CheckMK loses connection to 1 particular server

Hi

I have a recurring issue with CheckMK losing connection 1 one particular server. (rest works fine)
When I do a reinstall of the agent on the target server, it works for a period of time (not always the same duration) and then it stops reacting.
image

Any idea what could create such behaviour?
The target server is a “Ubuntu Linux 18.04.6” (fully updated)

  • No firewall is active
  • ping works fine in both directions
    Purpose of the Linux server is VPN end point (if that is relevant)

Hi,

How are you connecting to the server? Is that via xinetd, the systemd socket or ssh? If it’s one of the first two you may want to try and restart that service. A reinstall of the agent should be a bit drastic solution.

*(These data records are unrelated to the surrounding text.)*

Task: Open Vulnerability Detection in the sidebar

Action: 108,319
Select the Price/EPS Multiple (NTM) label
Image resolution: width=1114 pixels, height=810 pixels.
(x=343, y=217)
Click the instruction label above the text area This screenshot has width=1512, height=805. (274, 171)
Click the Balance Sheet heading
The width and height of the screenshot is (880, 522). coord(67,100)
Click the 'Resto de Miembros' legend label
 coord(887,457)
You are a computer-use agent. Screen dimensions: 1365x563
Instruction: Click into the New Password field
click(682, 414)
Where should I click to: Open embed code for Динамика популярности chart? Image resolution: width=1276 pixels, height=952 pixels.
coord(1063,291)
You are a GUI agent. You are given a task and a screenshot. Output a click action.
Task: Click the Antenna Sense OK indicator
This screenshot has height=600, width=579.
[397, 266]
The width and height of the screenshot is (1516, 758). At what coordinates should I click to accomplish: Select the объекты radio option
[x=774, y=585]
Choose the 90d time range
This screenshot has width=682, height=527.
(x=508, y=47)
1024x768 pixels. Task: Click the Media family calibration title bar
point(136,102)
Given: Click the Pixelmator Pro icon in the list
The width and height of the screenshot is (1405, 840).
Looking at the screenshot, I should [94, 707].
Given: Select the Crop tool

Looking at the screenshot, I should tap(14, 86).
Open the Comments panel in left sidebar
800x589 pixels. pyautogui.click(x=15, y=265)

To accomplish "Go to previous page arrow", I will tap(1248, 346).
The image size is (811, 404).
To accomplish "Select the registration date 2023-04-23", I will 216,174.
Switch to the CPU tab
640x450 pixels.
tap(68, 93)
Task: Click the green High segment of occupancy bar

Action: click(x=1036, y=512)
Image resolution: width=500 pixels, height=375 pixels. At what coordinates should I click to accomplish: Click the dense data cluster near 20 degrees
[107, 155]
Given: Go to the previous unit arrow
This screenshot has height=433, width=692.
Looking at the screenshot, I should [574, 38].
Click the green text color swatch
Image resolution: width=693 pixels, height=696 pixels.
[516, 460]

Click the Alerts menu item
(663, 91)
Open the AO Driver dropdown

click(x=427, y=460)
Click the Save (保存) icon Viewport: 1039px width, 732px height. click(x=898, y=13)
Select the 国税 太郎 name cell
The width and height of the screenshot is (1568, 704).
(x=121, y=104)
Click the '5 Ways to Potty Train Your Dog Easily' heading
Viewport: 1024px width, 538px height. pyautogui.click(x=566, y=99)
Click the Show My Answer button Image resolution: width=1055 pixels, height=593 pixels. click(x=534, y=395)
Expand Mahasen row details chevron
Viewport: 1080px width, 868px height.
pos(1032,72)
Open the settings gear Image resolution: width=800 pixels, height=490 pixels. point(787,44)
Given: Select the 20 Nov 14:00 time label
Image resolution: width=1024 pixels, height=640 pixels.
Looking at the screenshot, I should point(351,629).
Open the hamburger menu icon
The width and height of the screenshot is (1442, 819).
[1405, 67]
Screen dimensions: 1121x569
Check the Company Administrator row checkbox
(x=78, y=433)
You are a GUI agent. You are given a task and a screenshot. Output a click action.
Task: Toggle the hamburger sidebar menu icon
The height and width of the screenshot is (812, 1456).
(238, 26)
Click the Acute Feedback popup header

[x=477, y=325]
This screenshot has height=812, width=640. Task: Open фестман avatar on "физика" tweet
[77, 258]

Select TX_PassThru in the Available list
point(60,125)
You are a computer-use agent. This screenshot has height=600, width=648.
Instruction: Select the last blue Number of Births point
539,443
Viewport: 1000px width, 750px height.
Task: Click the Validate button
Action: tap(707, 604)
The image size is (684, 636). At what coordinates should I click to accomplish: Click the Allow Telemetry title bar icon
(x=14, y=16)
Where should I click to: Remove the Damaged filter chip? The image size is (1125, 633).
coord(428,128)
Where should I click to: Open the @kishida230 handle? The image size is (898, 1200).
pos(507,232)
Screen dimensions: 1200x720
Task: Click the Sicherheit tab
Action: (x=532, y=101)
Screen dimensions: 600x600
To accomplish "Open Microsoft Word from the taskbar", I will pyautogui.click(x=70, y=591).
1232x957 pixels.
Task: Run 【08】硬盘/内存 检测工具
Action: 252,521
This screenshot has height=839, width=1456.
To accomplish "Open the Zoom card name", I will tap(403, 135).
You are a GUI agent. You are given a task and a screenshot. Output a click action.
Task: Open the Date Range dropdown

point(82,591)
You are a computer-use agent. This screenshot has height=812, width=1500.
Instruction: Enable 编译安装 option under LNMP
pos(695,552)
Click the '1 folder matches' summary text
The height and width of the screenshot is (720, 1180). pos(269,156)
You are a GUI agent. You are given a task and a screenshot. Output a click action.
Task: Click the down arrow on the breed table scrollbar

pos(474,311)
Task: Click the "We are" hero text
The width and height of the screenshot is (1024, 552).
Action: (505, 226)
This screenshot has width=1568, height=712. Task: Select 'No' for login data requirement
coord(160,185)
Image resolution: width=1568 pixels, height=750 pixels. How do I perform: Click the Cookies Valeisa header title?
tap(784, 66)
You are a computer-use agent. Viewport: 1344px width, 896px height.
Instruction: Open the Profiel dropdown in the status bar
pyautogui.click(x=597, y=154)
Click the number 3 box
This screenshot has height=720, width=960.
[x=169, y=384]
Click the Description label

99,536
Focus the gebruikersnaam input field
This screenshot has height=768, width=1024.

Also, see if you can get a connection from the Check_MK server to the client on port 6556:

nc -v <your server IP> 6556

If that fails, try it from the client, using localhost for the server IP.
Louis.

I am connecting to the target server via systemd.

How do I restart the service?

the nc command works:
image

Hi Steven,

You can restart the service by running:

systemctl restart check_mk.socket

Also, you may want to check if there are hanging agent processes:

ps auxwww | grep check_mk

If the last command returns several check_mk_agent processes you may want to check if perhaps some took a very long time to complete and are using up the maximum number of available sockets for the check_mk agent (I believe the default is 3).

systemctl --failed

should have no output.

Kind regards,
Louis.

I restarted the service, which worked fine.
I don’t see any hanging processes with the command you provided
and for the last command, I get this output:

Ah, that explains it probably. It’s taking up all the sockets. See if you can do a restart of those processes

systemctl restart check_mk@178........service

If all else fails:

systemctl reset-failed

When I try to restart the service:

When I use the command “systemctl reset-failed”
image

Where does the problem begin? Is it low resources of the VM itself?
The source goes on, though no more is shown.